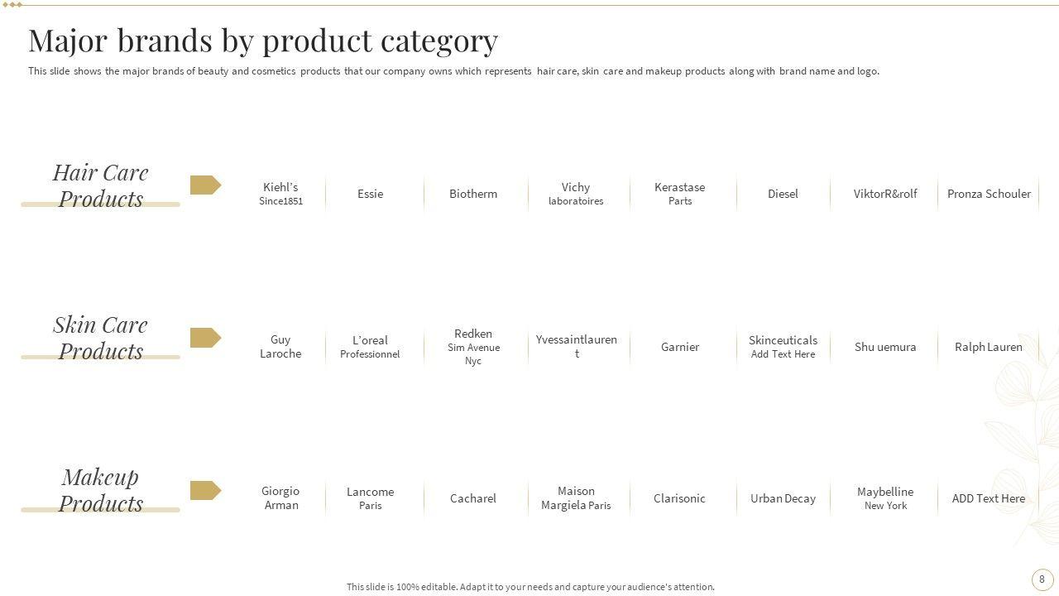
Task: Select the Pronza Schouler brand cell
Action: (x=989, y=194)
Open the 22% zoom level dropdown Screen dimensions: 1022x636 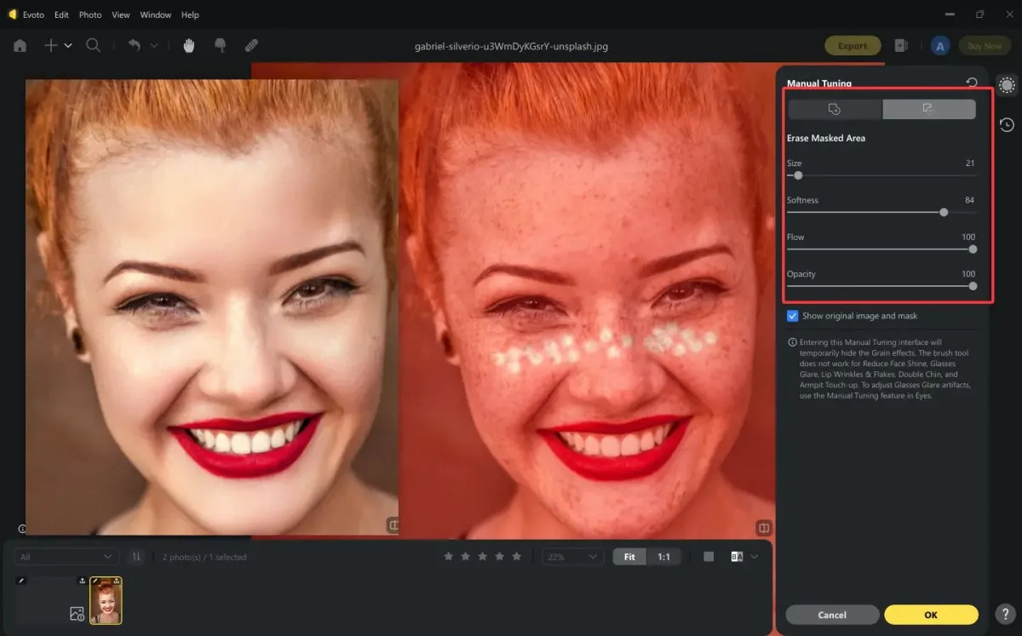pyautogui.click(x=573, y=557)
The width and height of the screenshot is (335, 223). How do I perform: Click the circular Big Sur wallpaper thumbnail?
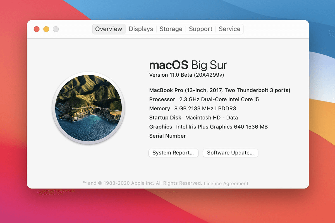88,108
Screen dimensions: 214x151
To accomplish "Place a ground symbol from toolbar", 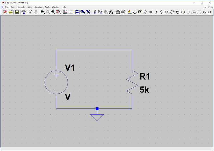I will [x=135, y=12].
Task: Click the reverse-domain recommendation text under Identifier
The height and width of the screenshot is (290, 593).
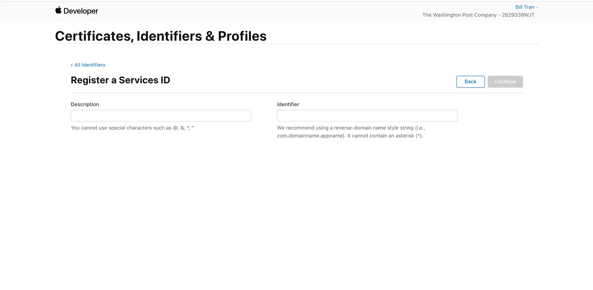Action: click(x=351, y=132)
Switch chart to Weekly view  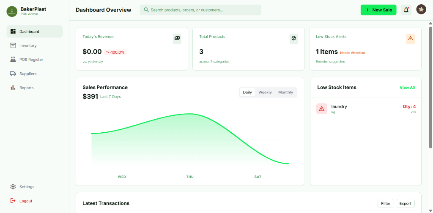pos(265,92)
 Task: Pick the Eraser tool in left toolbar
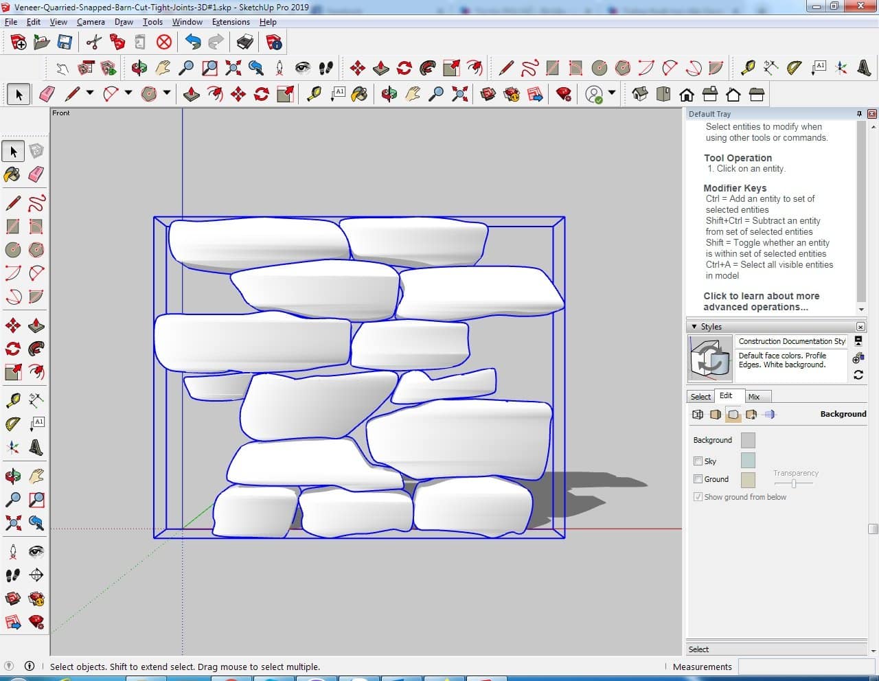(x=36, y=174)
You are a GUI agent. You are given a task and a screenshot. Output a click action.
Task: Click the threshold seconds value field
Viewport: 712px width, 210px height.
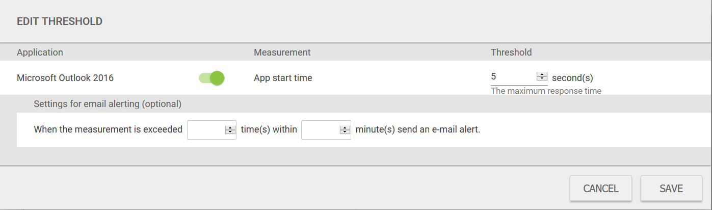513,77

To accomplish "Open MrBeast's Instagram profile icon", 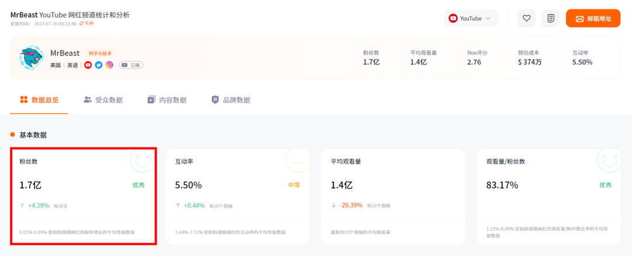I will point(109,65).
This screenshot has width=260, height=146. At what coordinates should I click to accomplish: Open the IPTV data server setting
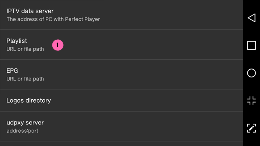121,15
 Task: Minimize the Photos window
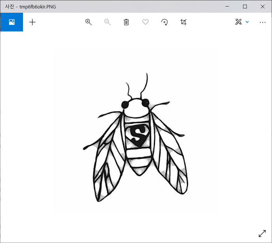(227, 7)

* * *

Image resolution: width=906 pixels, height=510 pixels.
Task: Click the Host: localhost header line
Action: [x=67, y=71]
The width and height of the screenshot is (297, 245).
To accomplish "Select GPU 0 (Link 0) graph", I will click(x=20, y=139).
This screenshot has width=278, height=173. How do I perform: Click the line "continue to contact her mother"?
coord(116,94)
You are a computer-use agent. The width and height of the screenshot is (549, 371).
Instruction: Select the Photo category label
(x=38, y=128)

* * *

▸ **WHAT IS REQUIRED**: If a line in the material holds "agent", copy it.

▸ **ANSWER FOR THIS EXERCISE**:
You are a GUI agent. You are given a task and a screenshot. Output a click action.
You are a computer-use agent. The width and height of the screenshot is (549, 371).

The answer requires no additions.